THINKER・鶴田 HP ( 40代 自営業 ) 13/09/13 PM00 【印刷用へ
 先日の東京五輪開催決定のニュースは、「多くの人に喜びと希望を与える良いもの」というイメージで、マスコミから大々的に流された。多くの人は、そのままの印象で受け取ったことだろう。新聞のヘッドラインやテレビのニュースには大衆を思考停止させてしまう強力なパワーがある。

 日本でオリンピックが開催されることが、めでたいものであることに異論はない。しかし、その後の日本、一般大衆の生活(国民の経済状態)にどのような影響を与えるのか、国民の一人として冷静に考えてみたい。
 
 そもそも初期のオリンピック(20世紀初頭のパリ・ロンドン大会など)は、ヨーロッパのお金持ちの役員が私産を投じて開催(寄付や税金も含む)していたもので、選手も自費参加が基本だった。その後、競技場の建設費や競技種目や選手の大幅な増加に伴い、予算が急激に増加、費用捻出のために大企業のスポンサーやテレビの放映権料を当てにするようになった。その大きな転換期はロス五輪とされ、これを契機にオリンピックは現在の典型的な国際商業イベントに成長したようである。

 一方、開催都市にとってもオリンピックはもともと赤字開催が前提のため、開催候補地が名乗り出ないほど継続が困難になったこともあり、商業主義へと転換せざるを得なかった事情がある。2020年の東京大会では約3000億円の運営予算が見積られ、IOCからの分配金やテレビ放映権料、チケット収入、スポンサー収入などで賄われるとされるが、赤字の場合は政府が負担することになる。つまり、国民の税金が回されるという話である。
オリンピックの後で、日本政府と国民にどれくらいのツケが回るのか、騒ぎの後でいちいちチェックする国民などまずいないことだろう。

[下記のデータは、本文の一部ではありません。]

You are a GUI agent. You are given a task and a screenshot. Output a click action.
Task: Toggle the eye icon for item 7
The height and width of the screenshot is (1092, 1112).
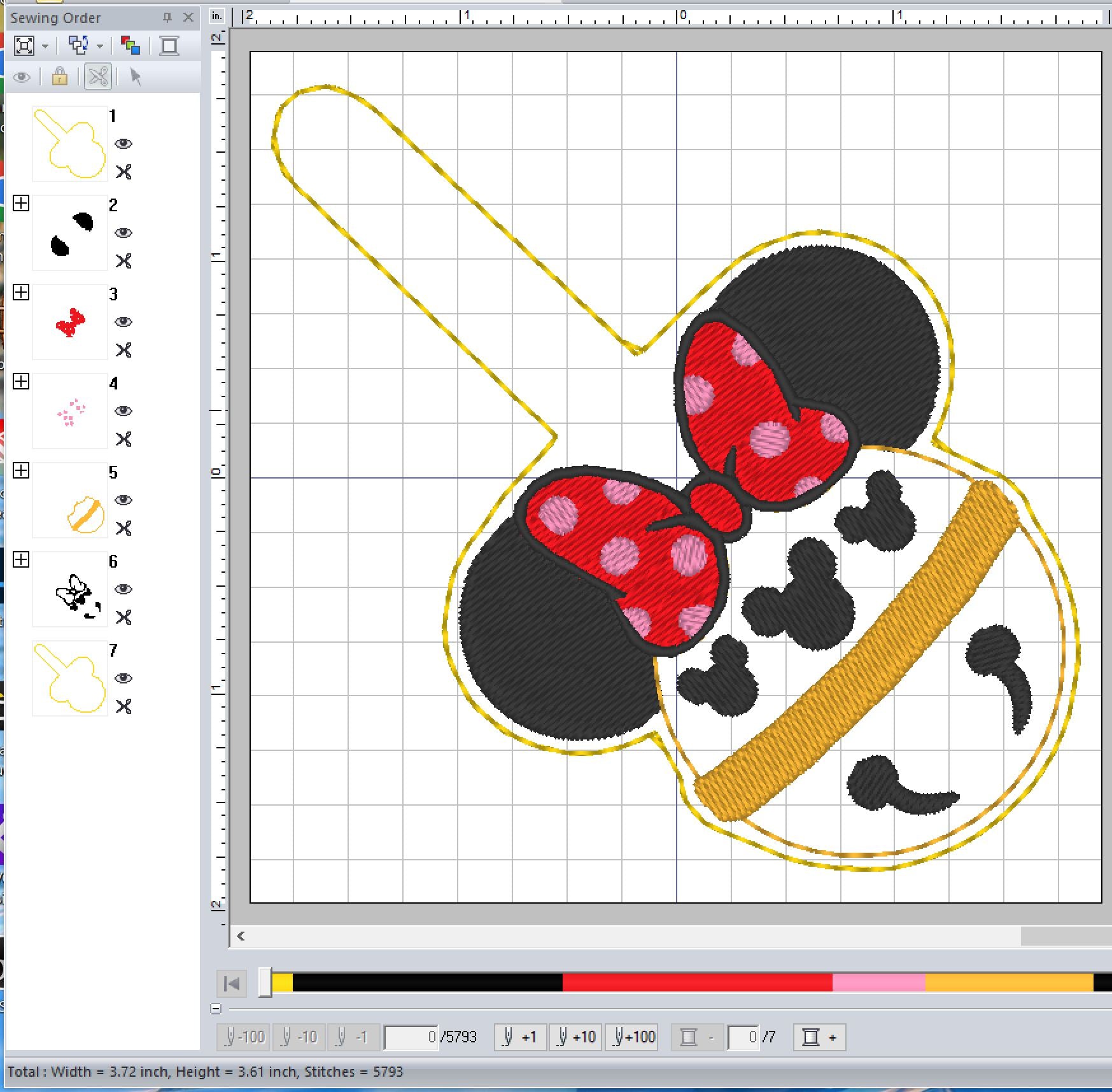123,678
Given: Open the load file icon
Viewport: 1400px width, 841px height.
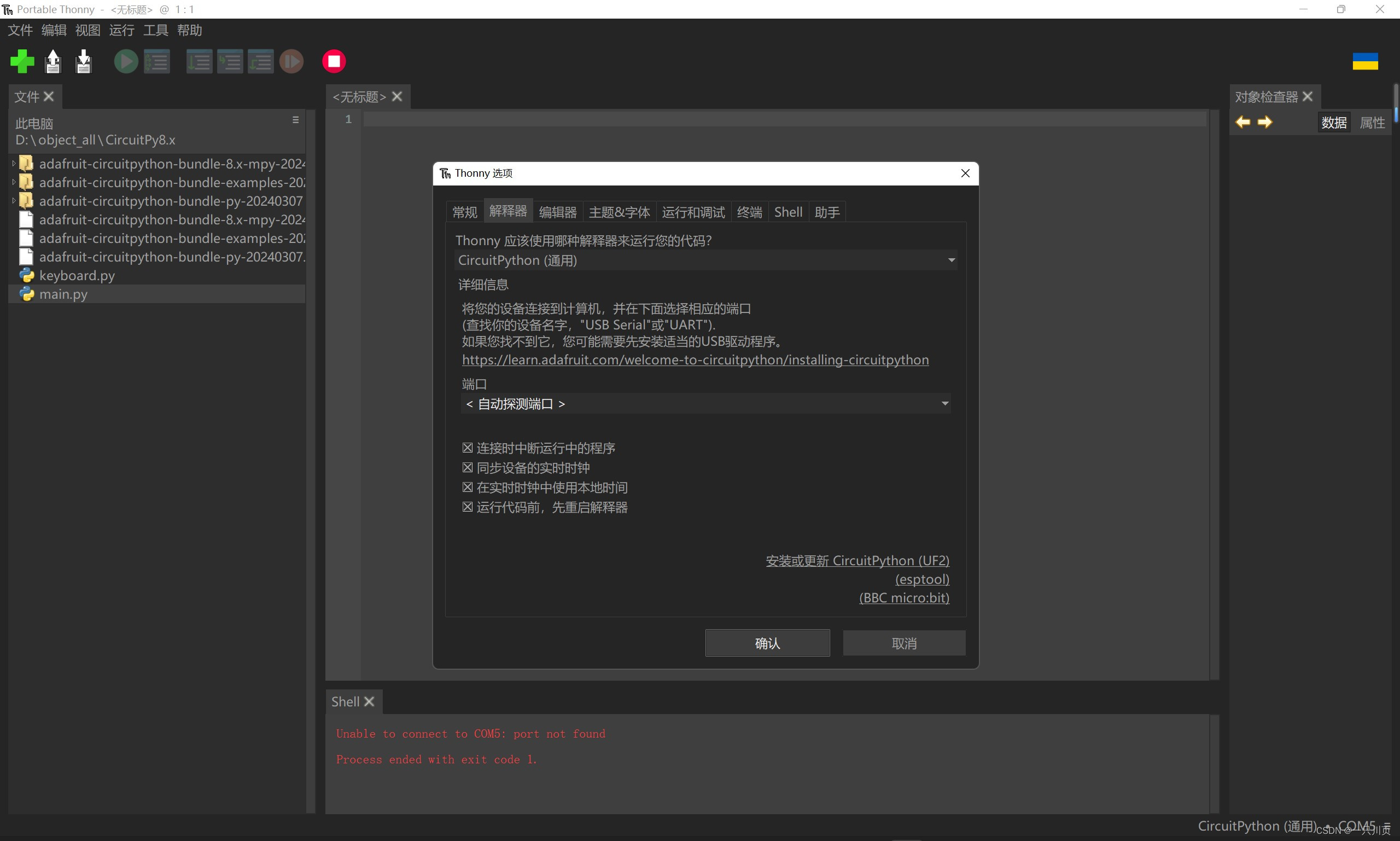Looking at the screenshot, I should point(52,61).
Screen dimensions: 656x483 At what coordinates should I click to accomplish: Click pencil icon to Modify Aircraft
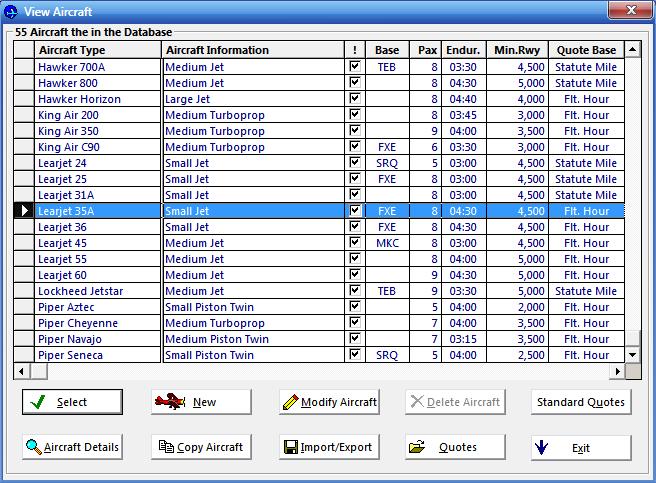329,402
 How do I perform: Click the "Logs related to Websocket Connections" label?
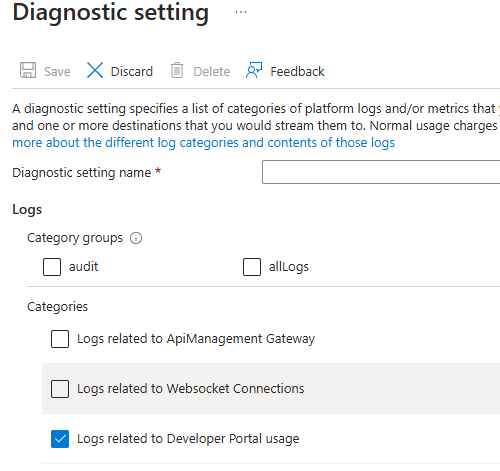(191, 389)
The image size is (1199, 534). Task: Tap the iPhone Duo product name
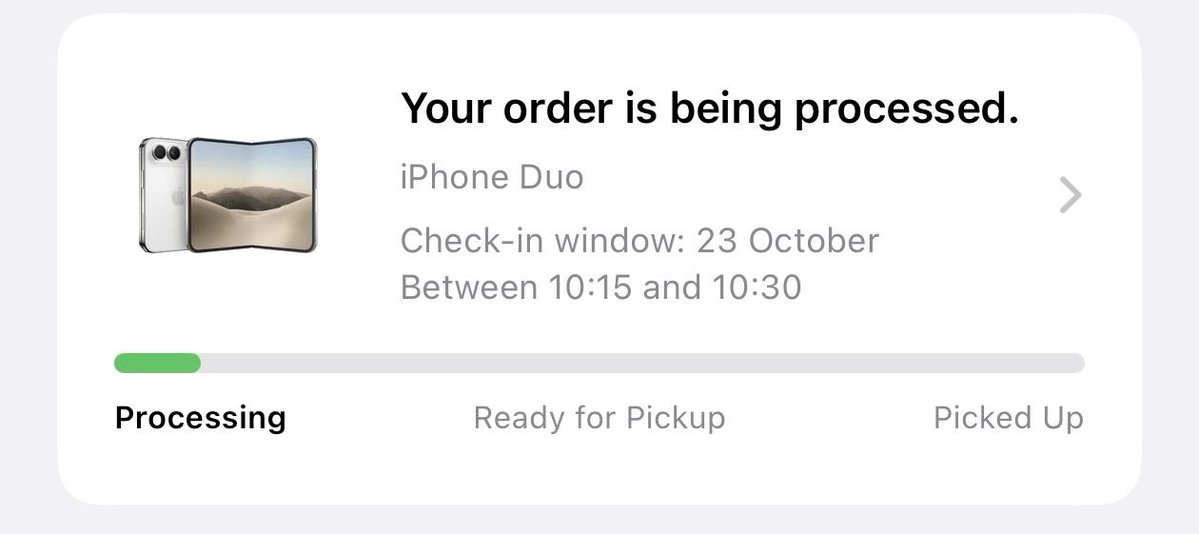492,177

 今回の東京誘致においても、「安部首相のスピーチが決め手となった」などとロスチャイルド系のロイター通信が褒め殺しをしている。すべてがTPPや消費大増税と同じベクトル、つまり、日本経済の壊滅を狙いとした方向で一致している。

 今後、東京五輪開催の準備過程において、「テロ警戒」「テロ防止」と称し、「テロ対策」を大義名分にした法改正も含む様々なシステム改正(改悪?)などが行われるだろう。ウイルステロを警戒したワクチン接種が推進される可能性も大である。

 2020年、予定通りに事が進めば、消費大増税とTPP参加後、数年が経過している頃である。原発事故の賠償後、日本経済はどうなっていることか。

その頃、五輪開催を素直に喜べる日本国民がどれだけいることだろう?

 ネット上で、以下のコメントを見かけた。
「騒いでるのはクソマスゴミと政治家、ゼネコンだけ。庶民は誰も望んじゃいない」
言葉は悪いが、これが一般庶民の率直な意見かもしれない。